DEINE AUFGABEN:
• 1. Auf welche Version von xine-lib ist sicus laut dem Forumsthread zu xine-lib zurückgegangen?
• 2. Stimmen diese Aussagen mit dem Forumsthread zu xine-lib überein? Antworte jeweils mit Ja oder Nein und zitiere die Worte aus dem Text, die das entscheiden.
(a) Nach dem Wechsel auf die ältere Version trennt xine die Audiokanäle wieder.
(b) Das inverse Bild bleibt dauerhaft weg, wenn der Ausgabetreiber einmal auf xv gestellt wurde.
(c) Zum Fernsehen benutzt sicus kaffeine mit der xine engine.
• 3. Schreib den Forumsthread zu xine-lib nach dem letzten Beitrag weiter.

━━━━━ TEXTAUSZUG

# [SOLVED] xine-lib inverses bild

## sicus

hallo,

hab seit heute ein kleines problem mit der xine-lib.

habe mal wieder ein update meines systems gemacht. neuer kernel (2.6.25-r7) und ein world update. 

danach hab ich den python-updater laufen lassen (python 2.4 auf 2.5 update) und hinterher ein revdep-rebuid

wurde ne gane menge neu gebaut, system läuft soweit richtig, mit ausnahme von xine. folgende fehler treten auf:

1. das bild ist invertiert, also die farben sind negativ

2. beim abspielen einer datei mit mehreren audio steams (bzw. beim schauen eines TV senders mit mehreren audio kanälen) scheint xine alle audiokanäle zu mixen. ich höre paralell alle audiokanäle.

da ich zum tv schauen kaffeine mit xine engine benutze kann ich auch nicht richtig fernsehen.

xine lib hab ich folgende:

 *Quote:*   

> 
> 
> # eix xine-lib
> 
> [I] media-libs/xine-lib
> ...

 

emerge --info

 *Quote:*   

> 
> 
> # emerge --info
> 
> Portage 2.1.4.4 (default-linux/x86/2007.0, gcc-4.1.2, glibc-2.6.1-r0, 2.6.25-gentoo-r7 i686)
> ...

 

UPDATE:

habe jetzt ein downdate auf xine-lib 1.1.8 gemacht. die audio kanäle kann er jetzt wieder trennen. das mit dem inversen bild hält jedoch an. habe aber festgestellt daß ich ein normales bild bekommen kann wenn ich den video output driver umschalte. steht er auf 'auto' und ich stelle 'xv' ein hab ich wieder normales bild. beim nächsten start ist das bild wieder invers, dann muss ich wieder von 'xv' auf 'auto' stellen und ich hab wieder normales bild.

aber ich finde es ist kein zustand, jedesmal wenn ich was mit xine/kaffeine anschaue, erstmal den output umstellen zu müssen

----------

## schachti

Läßt sich bestimmt über die Datei ~/.xine/xinerc einstellen.

----------

## sicus

was soll sich da einstellen lassen? wenn du das output device meinst hast mich evtl. falsch verstanden. das bild wird wieder richtig angezeigt wenn ich dieses ändere.

xine start -> inverses bild

Output device von auto auf xv ändern -> bild passt

xine beenden

xine start -> inverses bild

output ist noch auf xv wie zuvor eingestellt, jetzt ändere ich dieses zurück auf auto -> bild passt wieder.

━━━━━━━━━━
━━━━━ VORLIEGENDE DATEN

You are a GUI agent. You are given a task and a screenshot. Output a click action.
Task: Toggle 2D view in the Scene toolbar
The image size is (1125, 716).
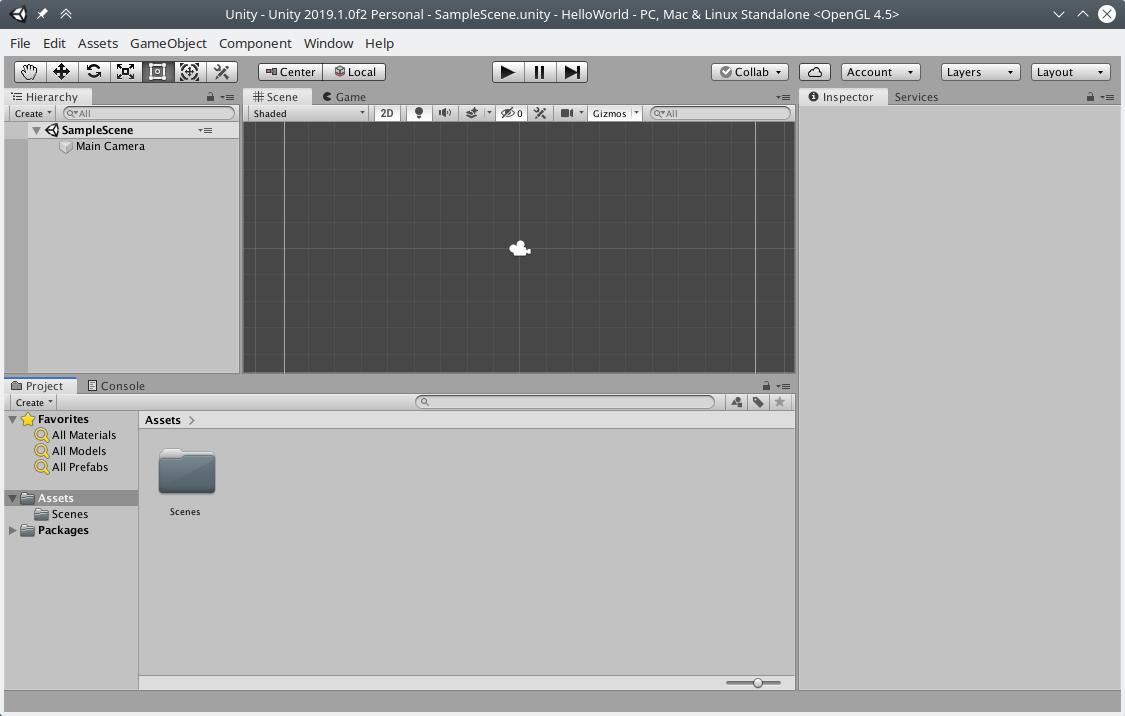click(x=387, y=113)
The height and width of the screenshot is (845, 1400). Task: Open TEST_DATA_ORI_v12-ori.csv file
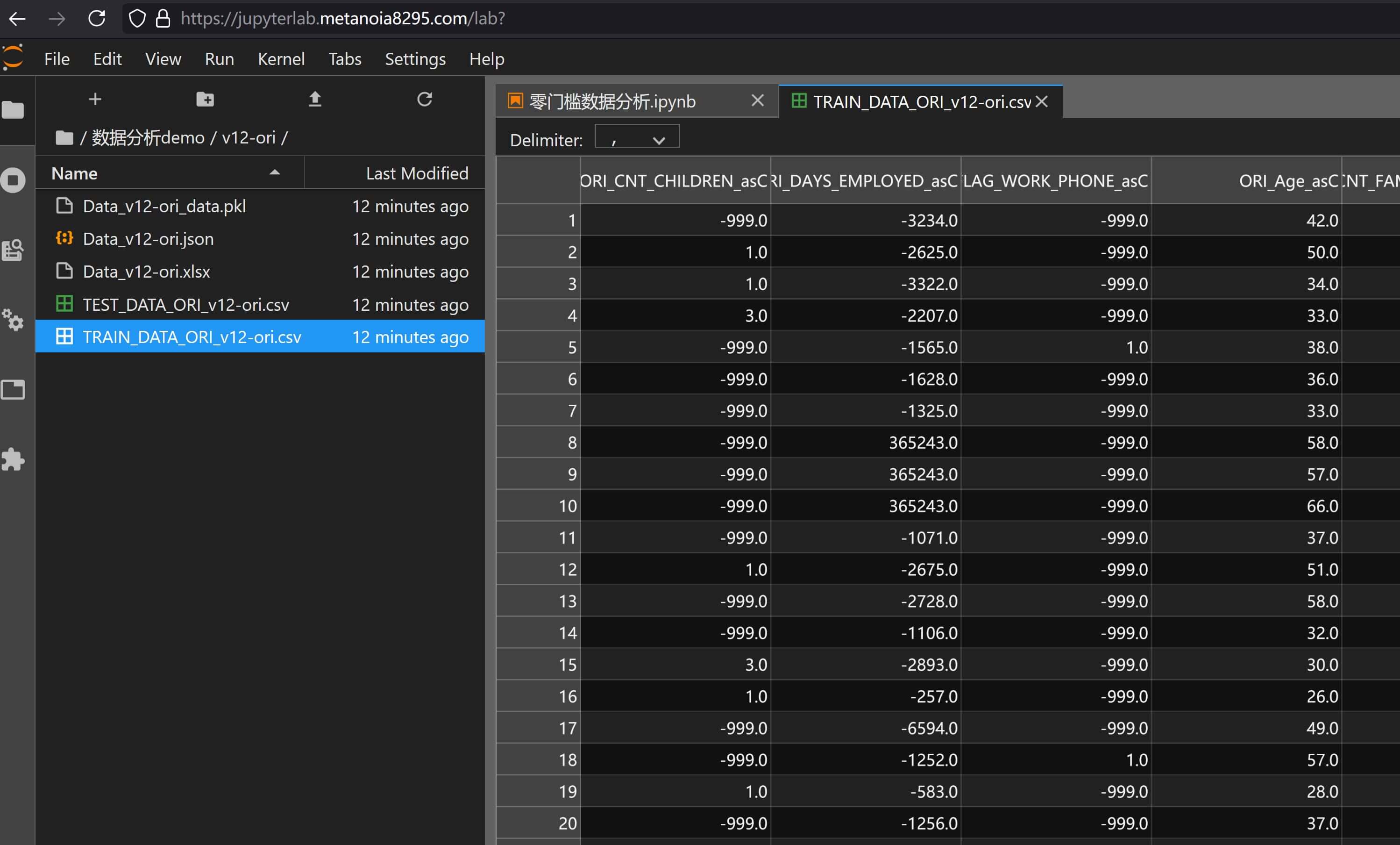[186, 305]
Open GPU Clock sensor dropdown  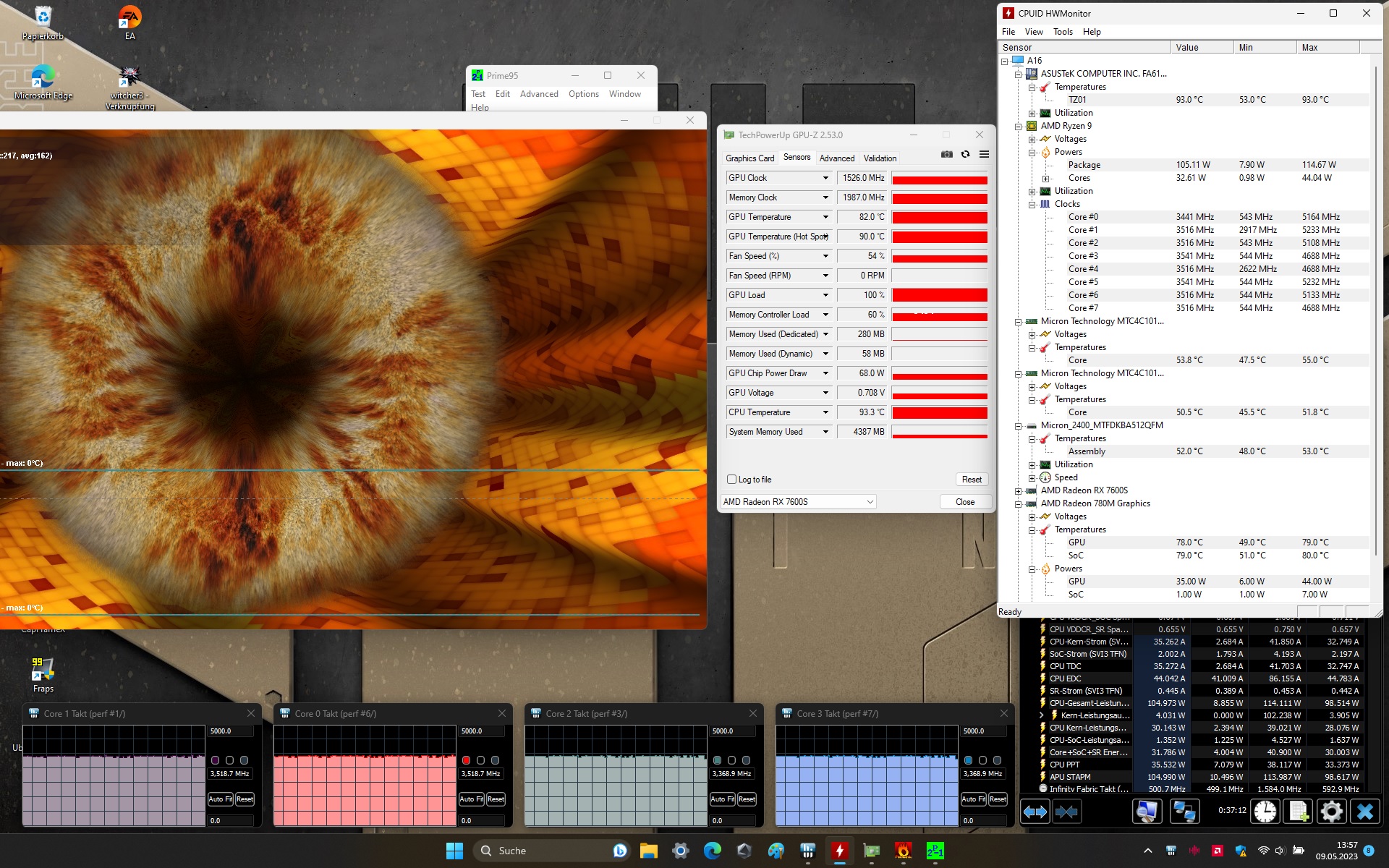pyautogui.click(x=825, y=178)
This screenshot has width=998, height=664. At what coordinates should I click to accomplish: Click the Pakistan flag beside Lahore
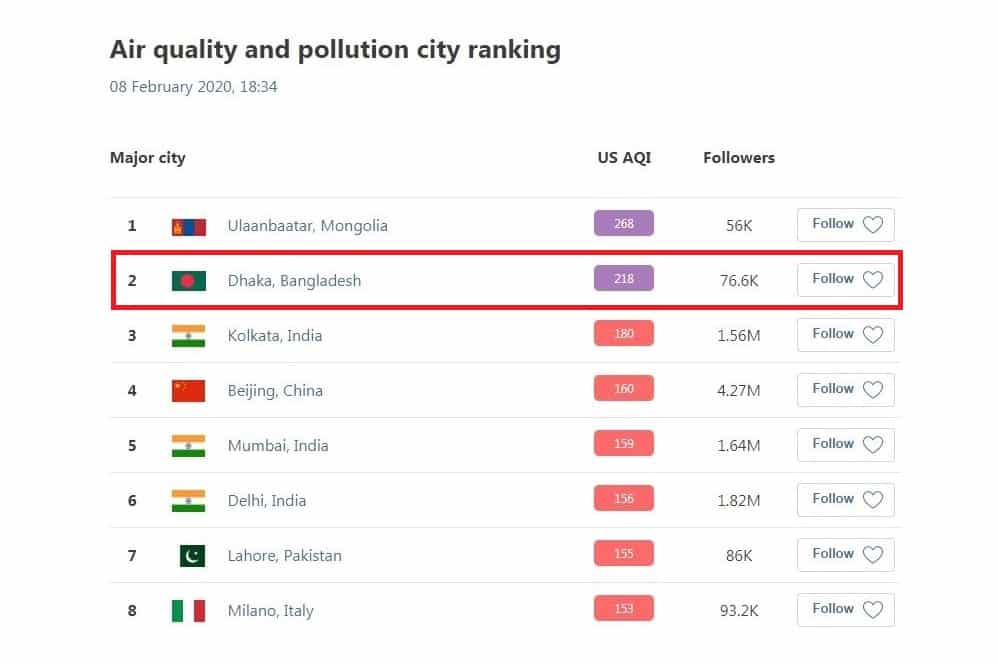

━━━━━━━━━━

DIE ANTWORTEN:
• 1. Auf xine-lib 1.1.8.

• 2.
(a) Ja: „die audio kanäle kann er jetzt wieder trennen."
(b) Nein: „beim nächsten start ist das bild wieder invers"
(c) Ja: „da ich zum tv schauen kaffeine mit xine engine benutze"

• 3.
mir scheint, daß bei der ersten initialisierung des devices was schief geht, bei einer weiteren initialisierung klappts dann allerdings.

----------

## Vortex375

Möglicherweise ein DUP von https://forums.gentoo.org/viewtopic-t-669218.html.

Leider steht dort keine Lösung für das Problem. Du könntest beim Ersteller des anderen Threads (AROK) nachfragen, ob er mittlerweile eine Lösung gefunden hat.

----------

## sicus

hmm, klingt recht ähnlich das problem, mit dem unterschied daß bei mir nicht nur kaffeine betroffen ist sondern auch xine selber. würde also sagen das problem liegt irgendwo in der xine-lib.

ich versuche heute abend mal die xine-lib 1.1.14. ist zwar moch maskiert, aber evtl. funktionierts ja.

andere player wie mplayer oder vlc sind von dem problem nicht betroffen

----------

## schachti

 *sicus wrote:*   

> was soll sich da einstellen lassen? wenn du das output device meinst hast mich evtl. falsch verstanden.

 

Ja, habe ich - ich hatte es so verstanden, dass es nur mit einem bestimmten Output Device geht, und das hätte man dann ja leicht festlegen können.

----------

## sicus

habe jetzt xine-lib-1.1.14 installiert (was noch maskiert ist). damit gibts keine probleme.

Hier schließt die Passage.